François Hollande to visit Ireland despite Nice attack
French president is due to visit the State next week to discuss Brexit and security issues
French president Francois Hollande is to go ahead with a visit to Ireland next week despite Thursday’s terror attack in Nice. File photograph: Eric Gaillard/Reuters
Taoiseach Enda Kenny has confirmed that the one-day visit next Thursday is proceeding.
The memorial is a gift by the French government to Ireland.
The memorial is based on the wooden Ginchy Cross, which was carved from the beams of a ruined farmhouse by the 11th Hampshires, a pioneer battalion attached to the 16th (Irish) Division.

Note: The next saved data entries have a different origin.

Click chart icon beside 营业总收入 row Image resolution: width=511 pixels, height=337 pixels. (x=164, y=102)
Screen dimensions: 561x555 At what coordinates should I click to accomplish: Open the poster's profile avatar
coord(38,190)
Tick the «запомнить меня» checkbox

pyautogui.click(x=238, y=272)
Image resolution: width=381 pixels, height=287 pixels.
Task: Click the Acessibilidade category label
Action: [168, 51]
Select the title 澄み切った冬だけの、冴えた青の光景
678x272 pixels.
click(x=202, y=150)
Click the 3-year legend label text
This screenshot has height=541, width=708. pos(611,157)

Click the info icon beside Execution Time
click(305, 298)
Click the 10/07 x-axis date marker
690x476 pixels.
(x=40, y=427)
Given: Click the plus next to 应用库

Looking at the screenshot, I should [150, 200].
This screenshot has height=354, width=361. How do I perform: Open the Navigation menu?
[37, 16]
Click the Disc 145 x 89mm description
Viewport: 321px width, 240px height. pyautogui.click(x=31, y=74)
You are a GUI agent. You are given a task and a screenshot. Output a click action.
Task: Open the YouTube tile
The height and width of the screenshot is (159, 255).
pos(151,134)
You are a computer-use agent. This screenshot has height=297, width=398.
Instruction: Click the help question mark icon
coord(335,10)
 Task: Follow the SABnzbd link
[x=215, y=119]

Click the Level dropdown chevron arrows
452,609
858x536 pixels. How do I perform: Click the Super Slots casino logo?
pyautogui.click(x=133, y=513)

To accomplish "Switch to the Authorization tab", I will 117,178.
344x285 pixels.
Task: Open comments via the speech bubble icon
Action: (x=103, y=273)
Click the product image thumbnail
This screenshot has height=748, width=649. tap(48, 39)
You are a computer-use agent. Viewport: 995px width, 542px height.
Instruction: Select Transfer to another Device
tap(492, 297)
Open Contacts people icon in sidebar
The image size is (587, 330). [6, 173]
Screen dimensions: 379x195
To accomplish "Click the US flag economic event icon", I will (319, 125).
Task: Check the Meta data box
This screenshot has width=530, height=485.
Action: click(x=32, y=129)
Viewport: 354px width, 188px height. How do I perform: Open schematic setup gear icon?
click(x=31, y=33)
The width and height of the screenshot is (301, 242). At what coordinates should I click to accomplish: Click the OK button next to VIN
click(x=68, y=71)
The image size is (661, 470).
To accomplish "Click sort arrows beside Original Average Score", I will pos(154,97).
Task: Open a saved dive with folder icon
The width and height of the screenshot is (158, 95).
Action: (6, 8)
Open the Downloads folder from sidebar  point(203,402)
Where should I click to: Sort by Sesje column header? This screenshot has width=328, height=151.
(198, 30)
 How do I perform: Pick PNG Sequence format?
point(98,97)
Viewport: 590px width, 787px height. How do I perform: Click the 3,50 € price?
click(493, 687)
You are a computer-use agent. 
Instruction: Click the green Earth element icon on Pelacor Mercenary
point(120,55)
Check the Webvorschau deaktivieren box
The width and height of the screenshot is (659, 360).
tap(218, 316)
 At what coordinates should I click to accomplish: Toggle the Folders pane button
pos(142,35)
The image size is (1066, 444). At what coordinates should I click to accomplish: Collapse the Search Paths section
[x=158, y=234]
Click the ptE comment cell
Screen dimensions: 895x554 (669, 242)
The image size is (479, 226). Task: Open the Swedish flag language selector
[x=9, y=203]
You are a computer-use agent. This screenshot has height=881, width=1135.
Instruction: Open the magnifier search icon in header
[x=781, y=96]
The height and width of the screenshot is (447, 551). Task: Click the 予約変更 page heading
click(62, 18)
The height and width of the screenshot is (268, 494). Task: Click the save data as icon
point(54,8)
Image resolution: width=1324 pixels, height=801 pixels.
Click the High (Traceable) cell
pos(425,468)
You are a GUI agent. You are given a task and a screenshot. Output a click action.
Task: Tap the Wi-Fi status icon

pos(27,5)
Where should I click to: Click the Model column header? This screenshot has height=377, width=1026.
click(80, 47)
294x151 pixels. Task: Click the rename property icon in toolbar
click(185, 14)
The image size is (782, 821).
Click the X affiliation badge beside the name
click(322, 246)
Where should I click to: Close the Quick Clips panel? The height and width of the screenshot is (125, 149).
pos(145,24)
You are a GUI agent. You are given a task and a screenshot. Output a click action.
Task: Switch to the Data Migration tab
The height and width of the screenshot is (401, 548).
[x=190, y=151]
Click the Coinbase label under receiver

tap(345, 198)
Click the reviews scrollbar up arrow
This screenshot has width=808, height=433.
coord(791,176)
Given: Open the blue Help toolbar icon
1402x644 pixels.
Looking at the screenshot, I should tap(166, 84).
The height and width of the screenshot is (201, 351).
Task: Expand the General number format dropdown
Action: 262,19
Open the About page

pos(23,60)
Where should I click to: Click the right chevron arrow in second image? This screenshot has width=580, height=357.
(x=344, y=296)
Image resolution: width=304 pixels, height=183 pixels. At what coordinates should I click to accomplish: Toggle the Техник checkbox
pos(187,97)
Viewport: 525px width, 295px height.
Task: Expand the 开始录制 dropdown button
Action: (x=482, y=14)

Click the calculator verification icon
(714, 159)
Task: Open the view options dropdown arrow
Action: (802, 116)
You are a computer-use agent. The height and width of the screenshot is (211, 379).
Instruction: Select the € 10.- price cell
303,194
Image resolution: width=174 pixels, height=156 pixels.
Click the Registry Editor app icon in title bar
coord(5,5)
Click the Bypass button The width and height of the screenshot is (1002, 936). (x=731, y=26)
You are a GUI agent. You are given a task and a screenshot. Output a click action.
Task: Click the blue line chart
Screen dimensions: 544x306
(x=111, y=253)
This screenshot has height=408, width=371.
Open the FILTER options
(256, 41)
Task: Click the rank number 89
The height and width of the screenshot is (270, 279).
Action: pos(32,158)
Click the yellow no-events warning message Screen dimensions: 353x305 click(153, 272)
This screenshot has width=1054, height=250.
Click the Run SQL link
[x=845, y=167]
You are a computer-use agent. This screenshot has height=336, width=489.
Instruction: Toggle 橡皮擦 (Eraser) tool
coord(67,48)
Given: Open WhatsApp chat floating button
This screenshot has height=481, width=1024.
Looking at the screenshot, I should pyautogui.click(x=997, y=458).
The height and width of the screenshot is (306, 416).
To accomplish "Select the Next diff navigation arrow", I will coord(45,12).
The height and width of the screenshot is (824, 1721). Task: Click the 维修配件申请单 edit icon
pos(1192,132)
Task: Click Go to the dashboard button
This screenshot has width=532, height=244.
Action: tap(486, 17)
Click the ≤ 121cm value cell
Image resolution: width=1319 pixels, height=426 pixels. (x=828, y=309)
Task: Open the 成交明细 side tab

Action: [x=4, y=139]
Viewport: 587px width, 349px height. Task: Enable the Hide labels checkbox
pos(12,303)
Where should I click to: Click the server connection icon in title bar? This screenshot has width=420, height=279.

The 16th liberated the villages of Guillemont and Ginchy in September 1916 during the Battle of the Somme.
The memorial will include on its base a tribute to the Irish soldiers from the former Allied supreme commander Marshal Ferdinand Foch, which was first published in The Irish Times in 1928.
“Some of the flower of the Irish chivalry rests in the cemeteries that have been reserved in France, and the French people will always have these reminders of the debt that France owes to Irish valour.
“We shall always see that the graves of these heroes from across the sea are lovingly tended and we shall try to ensure that the generations that come after us shall never forget the heroic dead of Ireland.”
Mr Hollande has taken a personal interest in the memorial, which is the first France has erected to the Irish who died in both World Wars and the Franco-Prussian War.
The design was in its early stages at the time of the terror attacks in Paris in November last year.
Five students from the Parisian École nationale supérieure des Beaux-Arts (School of Fine Art) were killed in the attacks.
After the shooting, Mr Hollande requested that the sculptor Patrice Alexandre, who teaches at the school, and some of his students be commissioned to design and build the memorial.
The monument has been made from Irish blue limestone, taken from the Threecastles quarry outside Kilkenny city.
Threecastles managing director James McKeon described it as the “most exciting piece of monumental work I have been involved in. It incorporates in a very special way art and remembrance”.
Glasnevin Trust chief executive George McCullough said the memorial’s unveiling was being postponed until a later date.